• _Requirements_: Transcribe the listing lines exactly, from the line containing "Given: Open the chart info icon" up to and including the line containing "point(1389,4)", and nothing else.

• _Data lines_:
(begin)
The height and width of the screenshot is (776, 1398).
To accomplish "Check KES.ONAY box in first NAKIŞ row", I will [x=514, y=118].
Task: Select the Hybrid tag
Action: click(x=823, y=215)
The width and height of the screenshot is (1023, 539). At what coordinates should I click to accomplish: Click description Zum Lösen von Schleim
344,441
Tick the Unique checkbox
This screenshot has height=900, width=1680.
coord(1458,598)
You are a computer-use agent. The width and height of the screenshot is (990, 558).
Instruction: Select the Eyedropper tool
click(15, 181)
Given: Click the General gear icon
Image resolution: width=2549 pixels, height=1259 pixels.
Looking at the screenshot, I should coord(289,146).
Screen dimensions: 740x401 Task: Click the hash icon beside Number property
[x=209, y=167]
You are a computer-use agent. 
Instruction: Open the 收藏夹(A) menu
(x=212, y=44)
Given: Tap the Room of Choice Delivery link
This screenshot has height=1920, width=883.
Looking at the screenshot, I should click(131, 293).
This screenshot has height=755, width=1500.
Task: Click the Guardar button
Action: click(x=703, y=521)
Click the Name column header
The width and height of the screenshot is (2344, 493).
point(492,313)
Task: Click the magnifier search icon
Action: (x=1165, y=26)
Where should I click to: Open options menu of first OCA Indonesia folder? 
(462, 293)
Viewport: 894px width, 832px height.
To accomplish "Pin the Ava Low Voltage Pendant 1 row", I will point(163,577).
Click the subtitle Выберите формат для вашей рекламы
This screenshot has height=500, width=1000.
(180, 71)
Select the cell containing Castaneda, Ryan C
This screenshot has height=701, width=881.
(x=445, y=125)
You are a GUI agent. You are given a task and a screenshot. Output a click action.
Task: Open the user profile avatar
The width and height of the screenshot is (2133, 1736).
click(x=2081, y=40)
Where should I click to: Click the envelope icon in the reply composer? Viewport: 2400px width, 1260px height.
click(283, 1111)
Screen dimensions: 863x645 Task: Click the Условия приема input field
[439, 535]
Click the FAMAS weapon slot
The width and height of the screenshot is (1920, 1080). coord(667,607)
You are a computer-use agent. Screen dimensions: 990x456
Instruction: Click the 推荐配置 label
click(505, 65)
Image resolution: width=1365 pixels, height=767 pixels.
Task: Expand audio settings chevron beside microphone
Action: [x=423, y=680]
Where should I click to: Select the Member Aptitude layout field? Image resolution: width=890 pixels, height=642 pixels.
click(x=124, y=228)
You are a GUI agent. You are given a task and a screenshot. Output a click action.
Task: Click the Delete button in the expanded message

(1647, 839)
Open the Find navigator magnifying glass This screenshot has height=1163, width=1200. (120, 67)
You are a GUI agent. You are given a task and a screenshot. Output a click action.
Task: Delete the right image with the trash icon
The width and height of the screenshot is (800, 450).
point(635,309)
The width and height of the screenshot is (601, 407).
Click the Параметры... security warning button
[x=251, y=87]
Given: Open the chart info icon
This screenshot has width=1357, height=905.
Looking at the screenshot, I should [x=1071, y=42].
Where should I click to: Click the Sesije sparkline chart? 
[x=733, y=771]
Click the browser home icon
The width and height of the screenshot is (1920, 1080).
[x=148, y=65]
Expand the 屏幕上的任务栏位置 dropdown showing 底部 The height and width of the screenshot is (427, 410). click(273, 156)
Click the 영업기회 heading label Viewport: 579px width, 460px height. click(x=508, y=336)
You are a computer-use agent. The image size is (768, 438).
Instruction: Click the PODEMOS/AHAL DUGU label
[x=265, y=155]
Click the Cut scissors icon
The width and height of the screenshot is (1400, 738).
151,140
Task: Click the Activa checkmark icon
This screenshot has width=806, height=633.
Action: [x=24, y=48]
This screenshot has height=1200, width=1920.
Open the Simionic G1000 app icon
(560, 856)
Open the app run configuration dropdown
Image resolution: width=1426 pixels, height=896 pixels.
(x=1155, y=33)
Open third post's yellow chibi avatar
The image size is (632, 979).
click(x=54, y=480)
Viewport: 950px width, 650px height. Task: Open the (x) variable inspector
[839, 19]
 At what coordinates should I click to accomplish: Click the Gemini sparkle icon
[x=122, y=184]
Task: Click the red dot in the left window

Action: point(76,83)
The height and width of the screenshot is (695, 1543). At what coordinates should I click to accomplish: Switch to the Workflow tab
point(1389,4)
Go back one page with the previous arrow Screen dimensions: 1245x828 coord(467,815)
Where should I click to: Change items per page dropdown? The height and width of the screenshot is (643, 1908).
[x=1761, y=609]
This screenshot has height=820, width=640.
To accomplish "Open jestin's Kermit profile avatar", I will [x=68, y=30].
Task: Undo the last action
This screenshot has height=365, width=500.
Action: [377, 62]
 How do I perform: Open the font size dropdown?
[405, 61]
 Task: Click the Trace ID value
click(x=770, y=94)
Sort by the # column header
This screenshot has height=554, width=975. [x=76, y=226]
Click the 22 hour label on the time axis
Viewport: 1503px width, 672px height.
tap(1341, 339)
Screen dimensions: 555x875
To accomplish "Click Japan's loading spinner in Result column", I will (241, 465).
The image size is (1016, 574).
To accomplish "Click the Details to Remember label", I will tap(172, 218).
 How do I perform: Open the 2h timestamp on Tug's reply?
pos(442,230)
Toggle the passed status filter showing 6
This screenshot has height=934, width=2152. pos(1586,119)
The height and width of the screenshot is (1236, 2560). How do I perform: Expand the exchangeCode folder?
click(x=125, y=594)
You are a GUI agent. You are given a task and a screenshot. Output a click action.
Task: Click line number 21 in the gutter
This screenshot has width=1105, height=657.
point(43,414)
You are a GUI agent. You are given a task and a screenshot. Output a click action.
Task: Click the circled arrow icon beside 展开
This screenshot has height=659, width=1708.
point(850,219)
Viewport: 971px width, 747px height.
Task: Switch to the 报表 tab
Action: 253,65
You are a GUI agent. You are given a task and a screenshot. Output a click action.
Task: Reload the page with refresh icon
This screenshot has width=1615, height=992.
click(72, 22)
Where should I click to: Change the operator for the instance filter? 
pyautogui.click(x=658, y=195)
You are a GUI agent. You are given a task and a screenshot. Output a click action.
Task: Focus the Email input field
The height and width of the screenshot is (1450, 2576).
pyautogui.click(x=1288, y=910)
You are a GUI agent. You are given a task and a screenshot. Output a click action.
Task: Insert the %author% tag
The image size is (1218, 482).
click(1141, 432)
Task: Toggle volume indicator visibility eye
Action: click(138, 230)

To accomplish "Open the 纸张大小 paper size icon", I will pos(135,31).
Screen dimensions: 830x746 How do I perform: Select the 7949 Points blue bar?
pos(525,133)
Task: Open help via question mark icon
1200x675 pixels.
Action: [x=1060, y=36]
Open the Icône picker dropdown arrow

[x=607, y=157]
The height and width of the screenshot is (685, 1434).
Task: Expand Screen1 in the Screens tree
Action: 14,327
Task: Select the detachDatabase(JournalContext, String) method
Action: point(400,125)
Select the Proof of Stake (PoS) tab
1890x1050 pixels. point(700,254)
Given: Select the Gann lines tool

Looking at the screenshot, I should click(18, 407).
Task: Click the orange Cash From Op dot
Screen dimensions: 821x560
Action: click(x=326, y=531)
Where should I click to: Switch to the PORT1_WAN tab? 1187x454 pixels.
(end)
• _Correct answer_:
Given: Open the chart info icon
This screenshot has width=1357, height=905.
Looking at the screenshot, I should [x=1071, y=42].
Where should I click to: Click the Sesije sparkline chart? 
[x=733, y=771]
Click the browser home icon
The width and height of the screenshot is (1920, 1080).
[x=148, y=65]
Expand the 屏幕上的任务栏位置 dropdown showing 底部 The height and width of the screenshot is (427, 410). click(273, 156)
Click the 영업기회 heading label Viewport: 579px width, 460px height. click(x=508, y=336)
You are a computer-use agent. The image size is (768, 438).
Instruction: Click the PODEMOS/AHAL DUGU label
[x=265, y=155]
Click the Cut scissors icon
The width and height of the screenshot is (1400, 738).
151,140
Task: Click the Activa checkmark icon
This screenshot has width=806, height=633.
Action: [x=24, y=48]
This screenshot has height=1200, width=1920.
Open the Simionic G1000 app icon
(560, 856)
Open the app run configuration dropdown
Image resolution: width=1426 pixels, height=896 pixels.
(x=1155, y=33)
Open third post's yellow chibi avatar
The image size is (632, 979).
click(x=54, y=480)
Viewport: 950px width, 650px height. Task: Open the (x) variable inspector
[839, 19]
 At what coordinates should I click to accomplish: Click the Gemini sparkle icon
[x=122, y=184]
Task: Click the red dot in the left window

Action: point(76,83)
The height and width of the screenshot is (695, 1543). At what coordinates should I click to accomplish: Switch to the Workflow tab
point(1389,4)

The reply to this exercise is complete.